Questo “io” (voi) non vuol cessare. Ma sa anche che questo corpo cadrà morto come tutti gli altri –
esperimentate la morte altrui- e così avete paura, perché non sapete se questo “io” continuerà dopo
che il corpo è sparito. Ed ecco che create un dopo-vita. La paura crea questo. Se la paura se ne va,
la questione della morte sparisce anch’essa.

Non potete sperimentare la vostra morte … Ognuno di noi senza eccezione, sperimenterà la
“liberazione” al momento della morte. Non potrete sentire il gusto della morte, poiché non vi è
morte per voi. Siete forse nati? Vita e morte non possono esser separate. La vostra struttura
“sperimentante” non può concepire un avvenimento che non può sperimentare…. si cerca di provare a
cosa assomiglia non sentir più niente. Non potete ricordarvi com’era prima di esser nati, non potete
ricordare la vostra nascita, così non avete una base per proiettare la vostra futura non-esistenza.

U.G.: Tutto ciò che fate a questo riguardo, vi procurerà sofferenza – ecco perché dico che la
ricerca di moksha (liberazione) è la dukkha (sofferenza) di tutte le dukkhas.(Risa) Anche se
ottenete ciò che volete, ed esperimentate beatitudine e gioia… c’è probabilmente ancor di più da
provare. Per la loro stessa natura non c’è permanenza nelle cose.

D.: Perché abbiamo tanta paura? Perché aver fiducia nel momento presente è così difficile?

U.G.: Se vivi nell’ego, automaticamente crei situazioni ostili tra “me” e il resto del mondo. Per
difendere un ego devi essere egoista e temere gli altri che minacciano il tuo benessere. Come si può
dar fiducia a qualcuno in una situazione del genere?

U.G.

Devi sapere che il vero distacco consiste nel fatto che lo spirito resta insensibile alle
vicissitudini della gioia e del dolore, dell’onore e del disprezzo, quanto una montagna di piombo è
insensibile a un vento leggero.

Meister Eckhart

Il mistero della vita non è un problema da risolvere, ma una realtà da sperimentare.

van der Leeuw

Coloro che soffrono… vedono il Nirvana come uno scampo e una ricompensa.
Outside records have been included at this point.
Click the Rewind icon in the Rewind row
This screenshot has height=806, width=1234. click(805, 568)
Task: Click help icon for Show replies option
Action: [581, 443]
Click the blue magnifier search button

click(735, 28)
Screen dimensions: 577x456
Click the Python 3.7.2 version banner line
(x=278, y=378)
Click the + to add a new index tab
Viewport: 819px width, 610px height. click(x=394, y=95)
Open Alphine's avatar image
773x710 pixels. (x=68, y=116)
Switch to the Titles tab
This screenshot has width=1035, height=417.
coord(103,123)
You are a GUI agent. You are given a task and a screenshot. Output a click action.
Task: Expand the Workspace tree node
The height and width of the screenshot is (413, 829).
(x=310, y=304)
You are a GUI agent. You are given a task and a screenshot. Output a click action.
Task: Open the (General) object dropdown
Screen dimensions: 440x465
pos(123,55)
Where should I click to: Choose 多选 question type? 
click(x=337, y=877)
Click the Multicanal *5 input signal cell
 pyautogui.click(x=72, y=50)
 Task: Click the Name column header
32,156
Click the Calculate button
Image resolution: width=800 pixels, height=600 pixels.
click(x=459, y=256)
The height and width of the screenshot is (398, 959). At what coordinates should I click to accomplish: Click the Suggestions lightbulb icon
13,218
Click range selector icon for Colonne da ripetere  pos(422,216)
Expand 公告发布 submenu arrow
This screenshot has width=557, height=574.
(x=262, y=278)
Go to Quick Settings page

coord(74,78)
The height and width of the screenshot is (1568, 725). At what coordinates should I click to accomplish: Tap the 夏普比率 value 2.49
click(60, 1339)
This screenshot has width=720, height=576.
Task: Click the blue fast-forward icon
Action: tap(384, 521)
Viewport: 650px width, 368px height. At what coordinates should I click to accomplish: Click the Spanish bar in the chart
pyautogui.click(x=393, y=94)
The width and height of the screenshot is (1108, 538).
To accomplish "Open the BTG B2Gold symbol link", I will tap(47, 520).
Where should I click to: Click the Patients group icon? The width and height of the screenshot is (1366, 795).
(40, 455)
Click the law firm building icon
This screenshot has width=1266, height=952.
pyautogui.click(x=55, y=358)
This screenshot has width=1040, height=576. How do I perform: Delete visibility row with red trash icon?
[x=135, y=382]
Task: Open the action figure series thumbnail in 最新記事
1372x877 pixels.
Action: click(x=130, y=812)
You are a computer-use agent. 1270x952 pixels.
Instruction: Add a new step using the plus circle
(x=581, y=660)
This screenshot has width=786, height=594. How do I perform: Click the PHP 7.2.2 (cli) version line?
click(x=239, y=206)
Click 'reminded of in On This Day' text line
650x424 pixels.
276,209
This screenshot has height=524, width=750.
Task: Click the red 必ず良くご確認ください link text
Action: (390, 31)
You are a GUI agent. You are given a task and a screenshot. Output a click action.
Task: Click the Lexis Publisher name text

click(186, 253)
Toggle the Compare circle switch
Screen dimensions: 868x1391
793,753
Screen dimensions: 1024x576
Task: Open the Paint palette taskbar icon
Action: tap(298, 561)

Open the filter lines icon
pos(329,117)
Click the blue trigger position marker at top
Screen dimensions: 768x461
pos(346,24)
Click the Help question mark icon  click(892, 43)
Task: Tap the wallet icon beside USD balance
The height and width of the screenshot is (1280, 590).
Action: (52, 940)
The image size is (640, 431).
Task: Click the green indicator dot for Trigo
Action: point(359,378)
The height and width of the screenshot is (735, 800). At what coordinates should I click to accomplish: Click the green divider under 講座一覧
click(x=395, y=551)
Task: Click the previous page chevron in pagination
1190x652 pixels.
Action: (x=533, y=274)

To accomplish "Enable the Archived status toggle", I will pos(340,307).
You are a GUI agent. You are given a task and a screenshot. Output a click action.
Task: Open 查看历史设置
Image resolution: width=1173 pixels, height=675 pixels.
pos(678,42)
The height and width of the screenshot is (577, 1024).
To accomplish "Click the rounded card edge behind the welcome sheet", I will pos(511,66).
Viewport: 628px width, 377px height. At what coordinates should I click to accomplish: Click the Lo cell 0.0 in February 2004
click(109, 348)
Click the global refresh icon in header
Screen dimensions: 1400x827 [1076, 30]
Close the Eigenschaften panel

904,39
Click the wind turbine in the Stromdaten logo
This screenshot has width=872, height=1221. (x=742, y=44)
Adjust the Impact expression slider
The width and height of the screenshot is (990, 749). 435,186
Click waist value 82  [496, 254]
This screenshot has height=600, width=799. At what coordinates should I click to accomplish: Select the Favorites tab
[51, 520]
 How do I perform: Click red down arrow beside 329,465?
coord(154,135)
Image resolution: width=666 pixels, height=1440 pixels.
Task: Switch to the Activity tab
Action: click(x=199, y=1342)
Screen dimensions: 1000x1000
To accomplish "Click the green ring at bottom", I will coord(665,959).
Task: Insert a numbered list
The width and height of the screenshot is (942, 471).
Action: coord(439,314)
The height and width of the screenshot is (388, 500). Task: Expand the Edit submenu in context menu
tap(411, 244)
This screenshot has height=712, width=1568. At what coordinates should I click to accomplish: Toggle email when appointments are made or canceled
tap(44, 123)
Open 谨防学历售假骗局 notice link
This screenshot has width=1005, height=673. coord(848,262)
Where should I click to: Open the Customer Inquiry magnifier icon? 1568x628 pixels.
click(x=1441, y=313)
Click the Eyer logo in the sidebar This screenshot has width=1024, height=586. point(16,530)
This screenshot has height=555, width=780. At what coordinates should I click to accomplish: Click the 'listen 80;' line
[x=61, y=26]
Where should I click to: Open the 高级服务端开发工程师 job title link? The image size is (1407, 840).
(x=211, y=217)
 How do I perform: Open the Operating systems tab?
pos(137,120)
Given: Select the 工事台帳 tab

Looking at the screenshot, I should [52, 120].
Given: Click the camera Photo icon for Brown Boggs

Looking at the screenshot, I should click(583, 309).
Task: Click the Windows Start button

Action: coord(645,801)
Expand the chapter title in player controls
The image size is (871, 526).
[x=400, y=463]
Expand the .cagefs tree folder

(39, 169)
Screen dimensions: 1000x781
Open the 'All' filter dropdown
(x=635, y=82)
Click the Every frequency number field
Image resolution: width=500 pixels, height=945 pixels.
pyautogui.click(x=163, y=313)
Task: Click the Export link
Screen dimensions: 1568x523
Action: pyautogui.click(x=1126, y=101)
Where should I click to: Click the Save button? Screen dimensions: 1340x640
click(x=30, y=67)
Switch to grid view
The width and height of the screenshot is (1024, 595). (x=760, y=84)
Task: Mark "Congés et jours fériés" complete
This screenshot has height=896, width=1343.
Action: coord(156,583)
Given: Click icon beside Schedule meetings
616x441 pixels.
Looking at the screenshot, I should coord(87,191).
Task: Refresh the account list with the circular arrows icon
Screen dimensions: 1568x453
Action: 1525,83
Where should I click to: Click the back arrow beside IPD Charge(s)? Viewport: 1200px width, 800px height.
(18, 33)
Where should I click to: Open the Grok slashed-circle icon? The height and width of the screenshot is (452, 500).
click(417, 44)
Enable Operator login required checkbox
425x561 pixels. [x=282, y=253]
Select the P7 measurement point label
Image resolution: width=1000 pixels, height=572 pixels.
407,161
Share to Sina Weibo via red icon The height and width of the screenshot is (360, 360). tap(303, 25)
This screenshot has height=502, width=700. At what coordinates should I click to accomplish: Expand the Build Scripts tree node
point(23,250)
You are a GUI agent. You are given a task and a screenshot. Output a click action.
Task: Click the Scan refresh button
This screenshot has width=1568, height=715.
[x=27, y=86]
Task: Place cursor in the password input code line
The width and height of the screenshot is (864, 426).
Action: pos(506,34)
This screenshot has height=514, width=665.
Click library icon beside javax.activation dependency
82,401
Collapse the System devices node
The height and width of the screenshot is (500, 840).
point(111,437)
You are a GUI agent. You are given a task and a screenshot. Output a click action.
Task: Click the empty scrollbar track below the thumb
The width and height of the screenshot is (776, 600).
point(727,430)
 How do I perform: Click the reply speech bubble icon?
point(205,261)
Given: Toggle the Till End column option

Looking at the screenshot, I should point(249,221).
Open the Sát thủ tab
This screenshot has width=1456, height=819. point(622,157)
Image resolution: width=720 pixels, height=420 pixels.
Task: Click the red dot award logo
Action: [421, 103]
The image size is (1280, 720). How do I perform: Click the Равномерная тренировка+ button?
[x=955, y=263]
Immaginano che il Nirvana
consista nel futuro annientamento dei sensi…. non si rendono conto che questo mondo della vita e
della morte e il Nirvana non vanno separati.

Lankavatara Sutra

Da dove si è insinuata questa paura della morte? E’ basata sul concetto che uno è nato, su semplici
parole; questa è la schiavitù. Tutto quello che si deve fare è scoprire la propria sorgente e
dimorarvi.

Nisargadatta Maharaj

Loggia 26

Gesù diceva: La pagliuzza nell’occhio di tuo fratello, la vedi.

Ma la trave che è nel tuo occhio, non la vedi…

… ciò che rimproveriamo agli altri è spesso la “proiezione” di ciò che noi rimproveriamo a noi
stessi; ma che non osiamo confessare. Ciò che sopportiamo meno negli altri sono i nostri propri
difetti. Ascoltando certe conversazioni, si impara più sulla persona che parla che sulla persona di
cui si parla.

Loggia 36

Gesù diceva: Siate passanti.

Sapere che questa tremenda sofferenza, “passerà”, la rende sopportabile. Sapere che questo piacere
affascinante “passerà”, ci rende più liberi nei suoi confronti e meno tristi quando si allontana.